Does China Singyes New Materials Holdings (HKG:8073) Have A Healthy Balance Sheet?
Warren Buffett famously said, 'Volatility is far from synonymous with risk.' So it seems the smart money knows that debt - which is usually involved in bankruptcies - is a very important factor, when you assess how risky a company is. We can see that China Singyes New Materials Holdings Limited (HKG:8073) does use debt in its business. But should shareholders be worried about its use of debt?
Why Does Debt Bring Risk?
Debt and other liabilities become risky for a business when it cannot easily fulfill those obligations, either with free cash flow or by raising capital at an attractive price. Ultimately, if the company can't fulfill its legal obligations to repay debt, shareholders could walk away with nothing. While that is not too common, we often do see indebted companies permanently diluting shareholders because lenders force them to raise capital at a distressed price. By replacing dilution, though, debt can be an extremely good tool for businesses that need capital to invest in growth at high rates of return. The first thing to do when considering how much debt a business uses is to look at its cash and debt together.
Check out our latest analysis for China Singyes New Materials Holdings
What Is China Singyes New Materials Holdings's Net Debt?
You can click the graphic below for the historical numbers, but it shows that China Singyes New Materials Holdings had CN¥34.0m of debt in June 2023, down from CN¥48.0m, one year before. But it also has CN¥38.0m in cash to offset that, meaning it has CN¥3.99m net cash.
How Healthy Is China Singyes New Materials Holdings' Balance Sheet?
Zooming in on the latest balance sheet data, we can see that China Singyes New Materials Holdings had liabilities of CN¥78.5m due within 12 months and liabilities of CN¥28.6m due beyond that.

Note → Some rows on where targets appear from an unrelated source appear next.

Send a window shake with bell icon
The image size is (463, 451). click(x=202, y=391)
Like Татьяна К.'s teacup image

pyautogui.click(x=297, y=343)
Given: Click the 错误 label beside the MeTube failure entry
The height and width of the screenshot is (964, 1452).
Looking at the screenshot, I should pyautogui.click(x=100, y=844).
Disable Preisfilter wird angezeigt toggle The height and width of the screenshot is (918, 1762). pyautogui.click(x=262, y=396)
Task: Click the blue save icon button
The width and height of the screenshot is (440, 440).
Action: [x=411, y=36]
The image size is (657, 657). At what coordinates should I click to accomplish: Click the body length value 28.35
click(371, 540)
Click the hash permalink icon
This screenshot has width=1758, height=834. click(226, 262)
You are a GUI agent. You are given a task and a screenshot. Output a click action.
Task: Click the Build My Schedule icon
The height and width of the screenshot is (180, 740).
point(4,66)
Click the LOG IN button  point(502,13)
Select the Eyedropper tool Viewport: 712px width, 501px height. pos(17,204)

On the other hand, it had cash of CN¥38.0m and CN¥148.0m worth of receivables due within a year. So it actually has CN¥78.9m more liquid assets than total liabilities.
This luscious liquidity implies that China Singyes New Materials Holdings' balance sheet is sturdy like a giant sequoia tree. On this view, lenders should feel as safe as the beloved of a black-belt karate master. Simply put, the fact that China Singyes New Materials Holdings has more cash than debt is arguably a good indication that it can manage its debt safely. When analysing debt levels, the balance sheet is the obvious place to start. But it is China Singyes New Materials Holdings's earnings that will influence how the balance sheet holds up in the future. So when considering debt, it's definitely worth looking at the earnings trend. Click here for an interactive snapshot.
In the last year China Singyes New Materials Holdings had a loss before interest and tax, and actually shrunk its revenue by 24%, to CN¥80m. To be frank that doesn't bode well.
So How Risky Is China Singyes New Materials Holdings?
Statistically speaking companies that lose money are riskier than those that make money. And in the last year China Singyes New Materials Holdings had an earnings before interest and tax (EBIT) loss, truth be told. Indeed, in that time it burnt through CN¥12m of cash and made a loss of CN¥7.3m. With only CN¥3.99m on the balance sheet, it would appear that its going to need to raise capital again soon. Overall, its balance sheet doesn't seem overly risky, at the moment, but we're always cautious until we see the positive free cash flow. There's no doubt that we learn most about debt from the balance sheet. But ultimately, every company can contain risks that exist outside of the balance sheet. For instance, we've identified 3 warning signs for China Singyes New Materials Holdings (2 can't be ignored) you should be aware of.
If, after all that, you're more interested in a fast growing company with a rock-solid balance sheet, then check out our list of net cash growth stocks without delay.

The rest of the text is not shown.